Use good quality vinegar – and oil, if you are making the Chicago style hot giardiniera. Their flavours will determine the pickling solution and part onto the vegetables.

 

Follow the step-by-step guide below for the original Italian giardiniera recipe, or look further down for modifications for the Chicago hot giardiniera. Smaller pieces of vegetables plus a few simple additions such as jalapeno or serrano (or both if you dare), oregano, garlic will take you from a trattoria in Italy to an Italian American sandwich shop in Chicago. This of course is just one of the popular versions that Italians – whether in Italy or Chicago – like to make, and many variations exist.
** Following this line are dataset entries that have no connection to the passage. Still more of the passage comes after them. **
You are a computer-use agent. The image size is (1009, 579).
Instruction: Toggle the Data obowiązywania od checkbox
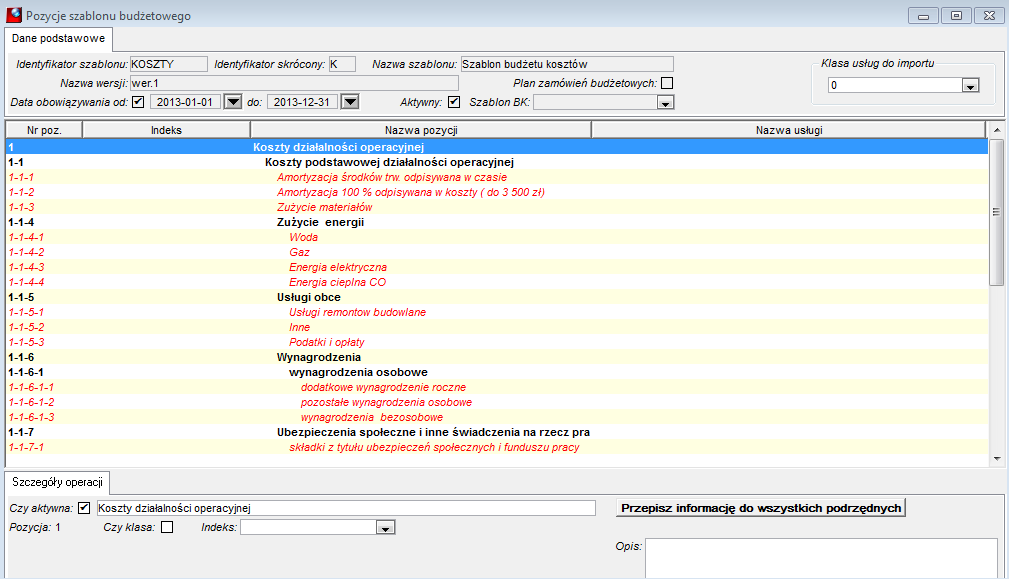[x=138, y=102]
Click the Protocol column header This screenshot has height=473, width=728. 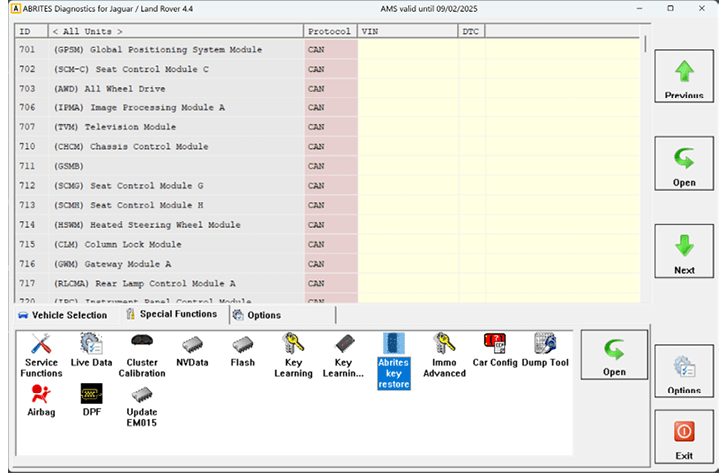point(329,31)
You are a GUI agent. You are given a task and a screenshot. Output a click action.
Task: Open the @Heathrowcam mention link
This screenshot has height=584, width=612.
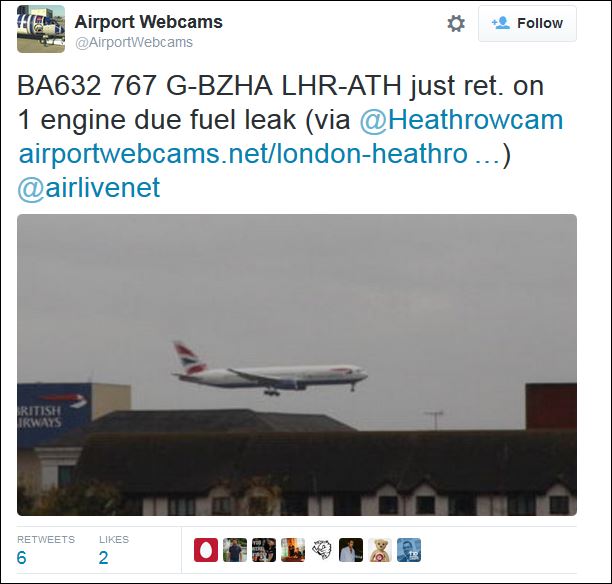(x=461, y=119)
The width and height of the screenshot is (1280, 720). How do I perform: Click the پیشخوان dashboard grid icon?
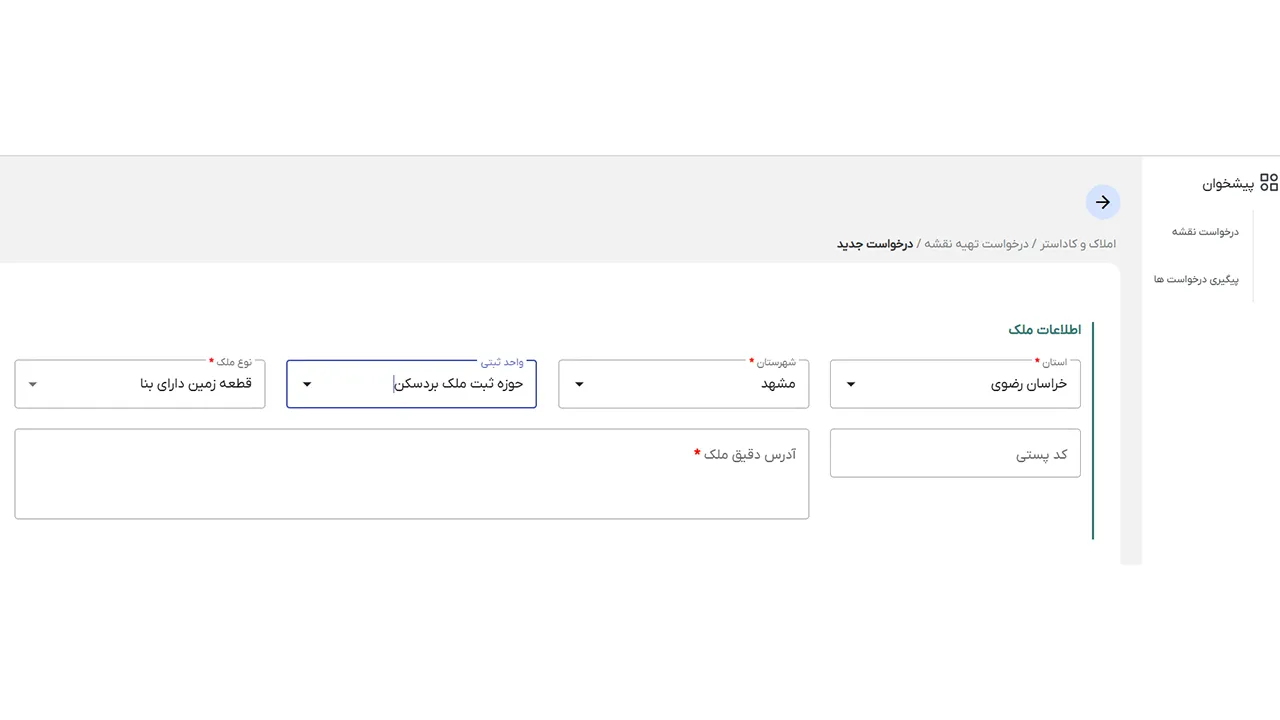tap(1269, 183)

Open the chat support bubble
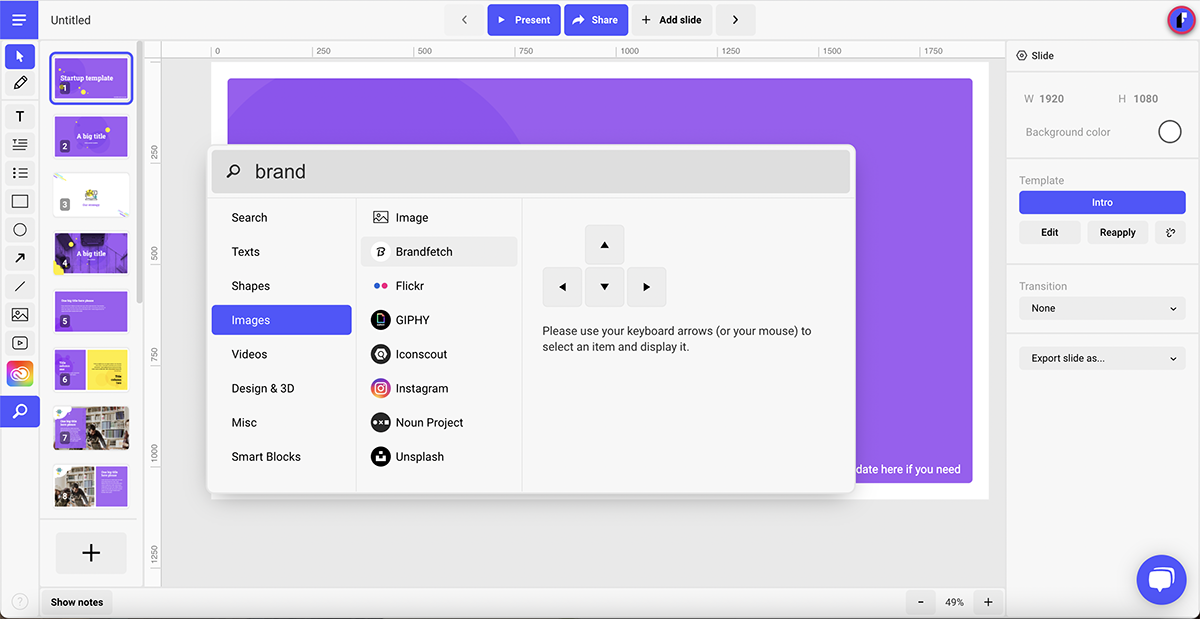[1160, 579]
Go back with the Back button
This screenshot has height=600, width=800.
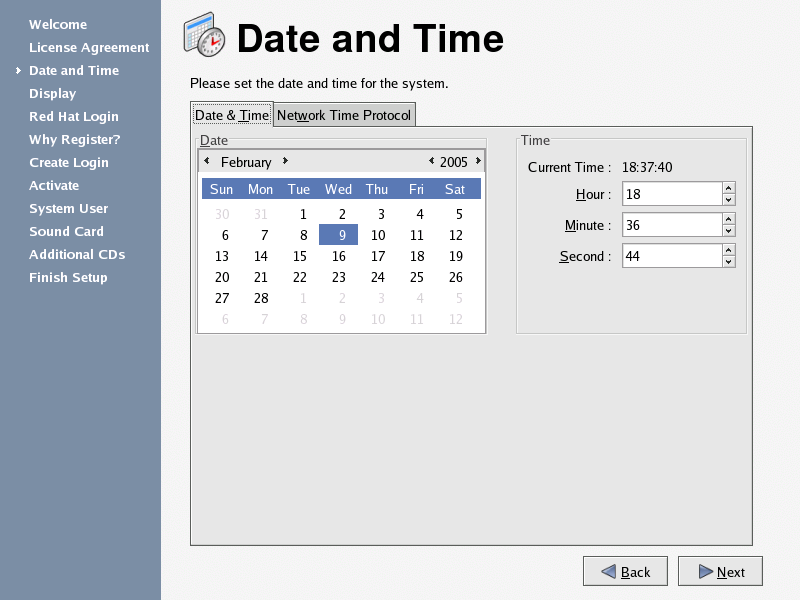tap(625, 572)
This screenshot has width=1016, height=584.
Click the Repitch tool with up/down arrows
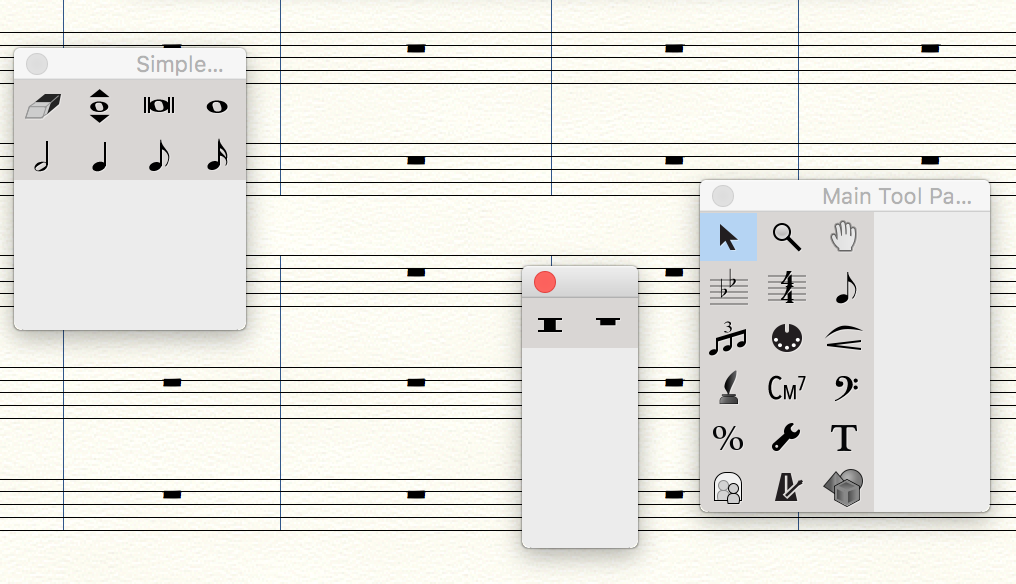tap(99, 106)
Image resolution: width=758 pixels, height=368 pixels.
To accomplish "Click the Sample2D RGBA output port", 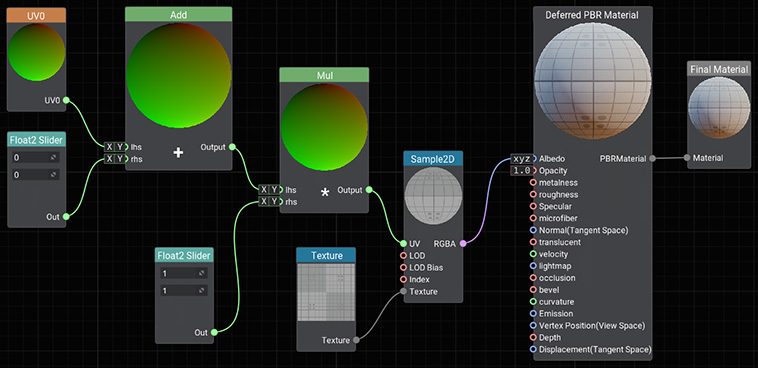I will [463, 244].
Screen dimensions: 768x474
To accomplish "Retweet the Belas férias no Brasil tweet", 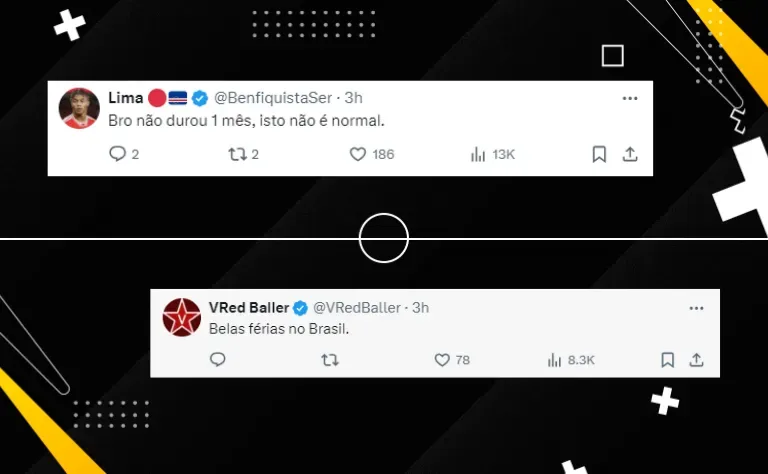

Experiment with different vegetables and marinade styles and find your favourite giardiniera recipe.

 

 

PREPARATION

 

 

1. Combine the vinegar, wine, 450 mL water, salt, sugar, pepper and bay leaves in a large pot, bring to a boil.

 

2. Add carrots, celery and green beans and boil for 2 minutes, then add cauliflower florets, fennel, the bell peppers and let boil for a further 2 minutes before finally adding the rest of the vegetables to the pot, letting all the vegetables boil together for 2 more minutes.

 

3. Using a slotted spoon, transfer the cooked vegetables to a colander to cool. Keep the cooking liquid – this will be the liquid in which the vegetables will be conserved. Strain and let cool.

 

4. Once the liquid has cooled to room temperature, start arranging your vegetables in sterilized jars. The above quantity should fill three 1L-capacity jars. Fill with the vinegar mix to make sure all the vegetables are immersed. Seal the jars and sterilise them, store in a cool, dark place for a couple of weeks until ready to serve. Once opened, consume within a couple of days.

 

 

INTERESTING FACTS

 

 

For the Chicago-style hot giardiniera, follow the recipe above but cut the vegetables into smaller pieces (1-2 cm chunks) and also add 5-6 jalapeno or serrano chilies along with the last round of vegetables in the cooking stage. Whisk in 300 mL of oil to the cooled vinegar mixture and 1 tsp of chili flakes, 2 tsp dried oregano, 3 garlic cloves. Arrange the vegetables and oil-vinegar mix in jars as indicated.